Mais le 21 mai, la presse a fait savoir qu’Israël et la Syrie étaient engagés dans des entretiens pour la paix en Turquie. Les deux côtés ont semblé optimistes, les officiels syriens disant qu’Israël a montré qu’il était prêt à se retirer de toutes les Hauteurs du Golan, occupées depuis 1967 et illégalement annexées en 1981.
Dans les jours qui ont suivi la prise de position apparemment ferme de Bush contre tout « apaisement » — et qui a déclenché en retour un orage politique dans son propre pays — Israël a paru vouloir faire exactement ce à quoi le président des Etats-Unis s’était opposé avec une telle ardeur.
La décision du premier ministre israélien Ehud Olmert de s’engager [dans des pourparles] avec la Syrie a rencontré beaucoup de scepticisme en Israël et dans le monde arabe. Les analyses des médias sur les intentions d’Olmert s’accordent sur les paramètres suivants : il s’agit de casser l’alliance entre l’Iran, la Syrie et le Hizbullah, d’isoler l’opposition palestinienne basée à Damas, et de détourner l’attention des brûlant scandales pour corruption qui le poursuivent à domicile.
Tout aussi francs que peuvent être les faucons (en Israël et aux Etats-Unis) au sujet du « besoin » d’une autre guerre, beaucoup savent à ce jour qu’une invasion à grande échelle de l’Iran serait un suicide politique, voir militaire. L’Iran a un gouvernement stable et populaire avec des ressources suffisantes et beaucoup d’années de préparation psychologique et physique pour une épreuve de force militaire. Il a également tout un choix d’options pour répliquer et dispose d’une grande influence parmi les milices irakiennes qui, sur un simple signe, tourneraient leurs armes contre les forces d’occupation américaines.

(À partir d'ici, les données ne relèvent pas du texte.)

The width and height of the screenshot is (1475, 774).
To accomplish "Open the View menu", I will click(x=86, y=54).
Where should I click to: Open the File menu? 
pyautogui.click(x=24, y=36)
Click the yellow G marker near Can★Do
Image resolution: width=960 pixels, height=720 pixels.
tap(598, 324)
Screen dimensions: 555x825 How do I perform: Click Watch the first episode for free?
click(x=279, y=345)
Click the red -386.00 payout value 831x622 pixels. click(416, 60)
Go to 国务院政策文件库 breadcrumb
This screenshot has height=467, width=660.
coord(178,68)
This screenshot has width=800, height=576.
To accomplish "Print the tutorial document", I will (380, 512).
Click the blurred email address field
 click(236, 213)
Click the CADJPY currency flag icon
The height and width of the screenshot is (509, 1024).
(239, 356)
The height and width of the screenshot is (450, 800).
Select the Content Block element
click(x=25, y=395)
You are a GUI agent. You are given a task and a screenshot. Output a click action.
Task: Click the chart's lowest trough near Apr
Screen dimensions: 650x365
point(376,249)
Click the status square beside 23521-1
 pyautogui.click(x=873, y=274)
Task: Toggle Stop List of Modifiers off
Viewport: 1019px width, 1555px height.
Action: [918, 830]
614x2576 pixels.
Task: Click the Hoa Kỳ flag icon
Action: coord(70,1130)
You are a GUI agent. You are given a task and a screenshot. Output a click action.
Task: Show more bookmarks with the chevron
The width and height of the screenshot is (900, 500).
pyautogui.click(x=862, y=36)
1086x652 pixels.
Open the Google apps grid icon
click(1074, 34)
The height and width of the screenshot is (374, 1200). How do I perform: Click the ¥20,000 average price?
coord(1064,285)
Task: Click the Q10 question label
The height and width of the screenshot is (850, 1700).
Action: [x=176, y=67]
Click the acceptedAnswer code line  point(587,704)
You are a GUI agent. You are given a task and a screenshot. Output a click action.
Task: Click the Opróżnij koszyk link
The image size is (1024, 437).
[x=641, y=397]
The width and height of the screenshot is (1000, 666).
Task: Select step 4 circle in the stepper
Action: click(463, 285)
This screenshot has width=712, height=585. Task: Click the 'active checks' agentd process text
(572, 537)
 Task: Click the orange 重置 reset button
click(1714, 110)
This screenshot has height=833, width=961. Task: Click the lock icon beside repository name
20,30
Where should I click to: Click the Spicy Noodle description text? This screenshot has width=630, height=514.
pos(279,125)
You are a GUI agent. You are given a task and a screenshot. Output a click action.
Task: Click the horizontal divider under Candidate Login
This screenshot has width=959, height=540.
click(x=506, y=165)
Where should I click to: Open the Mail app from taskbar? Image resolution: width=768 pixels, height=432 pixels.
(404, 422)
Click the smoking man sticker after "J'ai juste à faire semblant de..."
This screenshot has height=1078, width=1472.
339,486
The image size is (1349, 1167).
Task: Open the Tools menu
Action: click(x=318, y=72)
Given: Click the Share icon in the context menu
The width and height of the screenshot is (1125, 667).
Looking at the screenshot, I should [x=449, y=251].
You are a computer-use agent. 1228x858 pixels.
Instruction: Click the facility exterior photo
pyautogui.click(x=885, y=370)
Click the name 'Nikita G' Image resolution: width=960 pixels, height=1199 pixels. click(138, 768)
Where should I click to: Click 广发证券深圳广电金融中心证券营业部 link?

La perspective d’attaquer le Hizbullah est maintenant également en retrait. Olmert n’est peut-être pas dirigeant avisé, mais il n’est certainement pas un idiot. Vu l’échec total de l’approche militaire conventionnelle dans la guerre contre le Liban en juillet-août 2006, il est peu susceptible de vouloir user à nouveau de la même stratégie. La tentative de déstabiliser le Liban avec l’espoir de déclencher une longue guerre civile a également produit de funestes effets puisque le Hizbullah a facilement pris le contrôle de Beyrouth.
Le résultat d’avoir voulu montrer les muscles au Liban a été une autre claque pour ceux qui espéraient affaiblir le Hizbullah et ses alliances régionales. Les résultats des affrontements ont causé un réveil brutal des dirigeants pro-américains au Liban, montrant que l’équilibre des forces n’était pas en leur faveur. Le triomphe du Hizbullah a conduit aux entretiens passionnés et suivis d’un accord entre les organisations concurrentes, dans Doha au Qatar. Le 21 mai, les deux blocs — celui du premier ministre Fouad Al-Siniora et celui du Hizbullah — se sont mis d’accord pour en finir avec la crise en décidant que Michel Suleiman soit président.
Qu’est-ce que cela signifie pour le Liban comme pour les politiques régionales des Etats-Unis ? Bien qu’il s’agisse d’un autre échec de la politique extérieure de l’administration Bush et d’une déception sans égale pour Israël, cela ne signifie pas la fin des tentatives de déstablisation contre le Liban, le Hizbullah et ses alliés. Un autre élément ironique est que l’accord de paix a été mis au point au Qatar, un allié des Etats-Unis, et à peine à quelques kilomètres de la plus importante base militaire américaine dans la région.
En attendant en Egypte, Israël et le Hamas ont eu des contacts, bien qu’indirectement. Bien que l’ont ait mentionné peu de progrès, le fait demeure qu’Israël a commencé à discuter avec ceux qu’il a voulu affaiblir, abattre et humilier depuis des années.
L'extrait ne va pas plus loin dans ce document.